Single by M83

from the album Saturdays = Youth
- Released: 28 April 2008
- Recorded: 2007; Rockfield Studios, Wales
- Genre: Synth-pop; new wave; shoegaze; pop;
- Length: 4:51
- Label: Mute (US); Virgin; EMI (Europe);
- Songwriter(s): Anthony Gonzalez; Yann Gonzalez;
- Producer(s): Ken Thomas (producer); Ewan Pearson; Anthony Gonzalez (co-producers);

M83 singles chronology
| "Couleurs" (2008) | "Graveyard Girl" (2008) | "Kim & Jessie" (2008) |

= Graveyard Girl =

Song by M83

"Graveyard Girl" is a song by French electronic act M83. Written by Anthony Gonzalez with his brother Yann, it was released in April 2008 as the second single from M83's fifth studio album, Saturdays = Youth.

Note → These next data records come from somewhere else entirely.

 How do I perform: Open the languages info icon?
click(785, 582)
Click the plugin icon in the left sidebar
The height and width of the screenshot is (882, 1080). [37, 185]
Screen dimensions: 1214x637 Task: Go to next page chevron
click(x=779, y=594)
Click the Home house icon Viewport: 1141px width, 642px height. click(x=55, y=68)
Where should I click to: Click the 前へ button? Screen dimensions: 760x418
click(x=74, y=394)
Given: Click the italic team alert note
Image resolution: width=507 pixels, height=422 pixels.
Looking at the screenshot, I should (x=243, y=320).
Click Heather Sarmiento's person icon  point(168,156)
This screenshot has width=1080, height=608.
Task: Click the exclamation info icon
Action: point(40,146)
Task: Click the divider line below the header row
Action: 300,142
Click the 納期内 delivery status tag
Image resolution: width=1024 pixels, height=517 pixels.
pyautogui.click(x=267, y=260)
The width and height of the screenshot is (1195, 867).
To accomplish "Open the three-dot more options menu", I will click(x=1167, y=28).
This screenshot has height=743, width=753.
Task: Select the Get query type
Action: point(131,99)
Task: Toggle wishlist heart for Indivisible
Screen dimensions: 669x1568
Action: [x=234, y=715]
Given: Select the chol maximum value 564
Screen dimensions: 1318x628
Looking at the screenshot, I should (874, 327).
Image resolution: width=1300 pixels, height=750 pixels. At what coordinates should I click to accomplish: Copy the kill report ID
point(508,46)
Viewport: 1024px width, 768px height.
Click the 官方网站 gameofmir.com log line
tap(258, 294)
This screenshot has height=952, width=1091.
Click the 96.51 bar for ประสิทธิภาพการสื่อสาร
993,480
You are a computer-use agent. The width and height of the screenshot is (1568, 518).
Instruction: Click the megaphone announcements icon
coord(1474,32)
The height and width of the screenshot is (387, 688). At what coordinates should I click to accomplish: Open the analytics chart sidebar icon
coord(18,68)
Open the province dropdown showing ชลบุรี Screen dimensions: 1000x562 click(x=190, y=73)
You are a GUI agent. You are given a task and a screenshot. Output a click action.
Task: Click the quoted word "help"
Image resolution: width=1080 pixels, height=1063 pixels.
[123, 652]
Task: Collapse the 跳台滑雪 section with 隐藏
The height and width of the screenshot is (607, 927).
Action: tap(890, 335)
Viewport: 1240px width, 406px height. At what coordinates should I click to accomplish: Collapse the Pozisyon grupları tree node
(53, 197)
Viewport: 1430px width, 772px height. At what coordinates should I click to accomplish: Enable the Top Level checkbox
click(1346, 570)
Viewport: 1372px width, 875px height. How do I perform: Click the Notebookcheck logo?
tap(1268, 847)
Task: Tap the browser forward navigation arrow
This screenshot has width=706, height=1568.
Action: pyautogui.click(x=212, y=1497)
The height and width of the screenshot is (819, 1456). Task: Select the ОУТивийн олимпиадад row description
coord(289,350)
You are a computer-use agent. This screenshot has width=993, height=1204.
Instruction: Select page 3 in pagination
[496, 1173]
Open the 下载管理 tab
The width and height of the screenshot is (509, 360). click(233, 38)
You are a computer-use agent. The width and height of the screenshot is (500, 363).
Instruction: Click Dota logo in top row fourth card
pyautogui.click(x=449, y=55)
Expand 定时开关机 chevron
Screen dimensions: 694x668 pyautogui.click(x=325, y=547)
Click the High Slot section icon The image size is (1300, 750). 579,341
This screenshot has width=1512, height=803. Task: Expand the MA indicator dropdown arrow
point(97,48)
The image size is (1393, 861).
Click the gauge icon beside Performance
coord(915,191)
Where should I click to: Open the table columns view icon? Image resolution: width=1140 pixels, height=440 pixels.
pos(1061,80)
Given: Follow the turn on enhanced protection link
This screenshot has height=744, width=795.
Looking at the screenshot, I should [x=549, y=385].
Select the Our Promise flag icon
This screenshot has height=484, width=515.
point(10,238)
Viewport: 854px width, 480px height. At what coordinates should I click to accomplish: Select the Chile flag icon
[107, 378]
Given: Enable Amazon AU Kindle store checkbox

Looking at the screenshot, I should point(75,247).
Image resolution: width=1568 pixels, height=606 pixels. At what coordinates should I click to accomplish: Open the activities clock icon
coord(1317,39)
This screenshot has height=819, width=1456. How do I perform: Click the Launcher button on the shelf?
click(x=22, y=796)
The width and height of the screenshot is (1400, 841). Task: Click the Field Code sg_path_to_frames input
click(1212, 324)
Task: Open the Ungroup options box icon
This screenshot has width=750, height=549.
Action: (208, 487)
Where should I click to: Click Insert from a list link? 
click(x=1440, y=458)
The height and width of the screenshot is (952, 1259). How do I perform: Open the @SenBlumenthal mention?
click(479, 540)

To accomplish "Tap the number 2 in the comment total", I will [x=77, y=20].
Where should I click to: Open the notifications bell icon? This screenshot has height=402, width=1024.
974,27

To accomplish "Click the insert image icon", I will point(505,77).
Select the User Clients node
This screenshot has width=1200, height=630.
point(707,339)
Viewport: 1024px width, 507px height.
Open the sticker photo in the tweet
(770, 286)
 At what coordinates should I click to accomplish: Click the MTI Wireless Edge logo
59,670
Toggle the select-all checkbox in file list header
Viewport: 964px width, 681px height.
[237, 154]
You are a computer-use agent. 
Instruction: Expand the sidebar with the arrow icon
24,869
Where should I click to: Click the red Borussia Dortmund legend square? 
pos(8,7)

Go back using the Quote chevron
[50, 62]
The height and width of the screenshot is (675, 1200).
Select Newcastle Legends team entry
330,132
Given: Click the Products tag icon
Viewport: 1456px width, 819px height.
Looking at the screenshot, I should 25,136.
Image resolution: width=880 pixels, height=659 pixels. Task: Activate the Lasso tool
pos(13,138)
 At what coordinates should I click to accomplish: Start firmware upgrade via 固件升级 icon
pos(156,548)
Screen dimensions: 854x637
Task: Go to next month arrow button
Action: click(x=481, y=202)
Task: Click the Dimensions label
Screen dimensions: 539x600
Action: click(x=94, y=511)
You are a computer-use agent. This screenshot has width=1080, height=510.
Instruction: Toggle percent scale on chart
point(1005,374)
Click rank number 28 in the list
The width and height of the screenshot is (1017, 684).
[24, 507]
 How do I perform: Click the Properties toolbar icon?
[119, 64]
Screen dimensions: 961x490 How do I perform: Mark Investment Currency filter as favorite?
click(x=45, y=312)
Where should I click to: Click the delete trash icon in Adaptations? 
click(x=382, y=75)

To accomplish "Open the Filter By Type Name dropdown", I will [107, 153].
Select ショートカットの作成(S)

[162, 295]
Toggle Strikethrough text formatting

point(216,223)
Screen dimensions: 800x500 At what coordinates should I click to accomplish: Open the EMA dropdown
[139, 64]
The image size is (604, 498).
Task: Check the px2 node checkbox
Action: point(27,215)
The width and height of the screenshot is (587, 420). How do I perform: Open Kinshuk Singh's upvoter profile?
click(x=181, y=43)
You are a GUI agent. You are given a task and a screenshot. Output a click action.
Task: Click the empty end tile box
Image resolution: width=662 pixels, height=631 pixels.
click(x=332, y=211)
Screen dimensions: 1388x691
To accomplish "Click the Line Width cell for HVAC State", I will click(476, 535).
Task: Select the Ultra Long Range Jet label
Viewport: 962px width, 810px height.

==Background and composition==
Anthony Gonzalez cited English band Tears for Fears and Scottish band Cocteau Twins, as well as John Hughes teen films The Breakfast Club and Sixteen Candles, as inspirations for Saturdays = Youth.
A girl resembling Molly Ringwald appears on the album cover, and the lyrics and music video for "Graveyard Girl" further highlight these influences.
"I wanted to have the feeling of a teenager mixed with this period of the Eighties," Gonzalez said. The song tells the story of a goth girl Gonzalez once knew who "worships Satan" but "dreams of a sister like Molly Ringwald."

==Critical reception==
Spin's Mosi Reeves called "Graveyard Girl" one of the album's "few compelling songs."
Dave Hughes of Slant Magazine said the song is "certainly the most typically, successfully pop moment this difficult, often transcendent act has ever produced."
Pitchfork's Amy Phillips wrote that "Anthony Gonzalez makes the teen years seem idyllic, a time in life when all emotion is pure and beautiful," and that the song is "melodramatic, overblown, and even a little bit silly. But then again, so is high school."
Jer Fairall of PopMatters suggested that on "Graveyard Girl", M83 found "pure pop perfection by dipping into the pool of mid-'80s synth-pop."
Treble's Tyler Parks noted: "It is quite possible that no one has ever sung quite so sweetly of someone worshipping Satan."

===Accolades===

| Publication | Country | Accolade | Year | Rank |
|---|---|---|---|---|
| Pitchfork | US | Top 100 Tracks of 2008 | 2008 | 46 |
| PopMatters | US | Best 50 Singles of 2008 | 2008 | 17 |
| Rockdelux | Spain | Lo Mejor de 2008 | 2009 | 40 |
| Treble | US | Top 50 Songs of 2008 | 2008 | 1 |
| The Village Voice | US | 2008 Pazz & Jop | 2008 | 46 |

==Track listing==

| No. | Title | Writer(s) | Length |
|---|---|---|---|
| 1. | "Graveyard Girl" | Anthony Gonzalez; Yann Gonzalez; | 4:51 |
| 2. | "Graveyard Girl" (Yuksek remix) | A. Gonzalez; Y. Gonzalez; | 5:13 |

==Other versions and appearances==
A remix by French DJ-producer Yuksek serves as the single's B-side. ParkerLab's Dusted remix appears on M83's We Own the Sky EP, released in 2009. "Graveyard Girl" is used in the 2010 film The Last Song.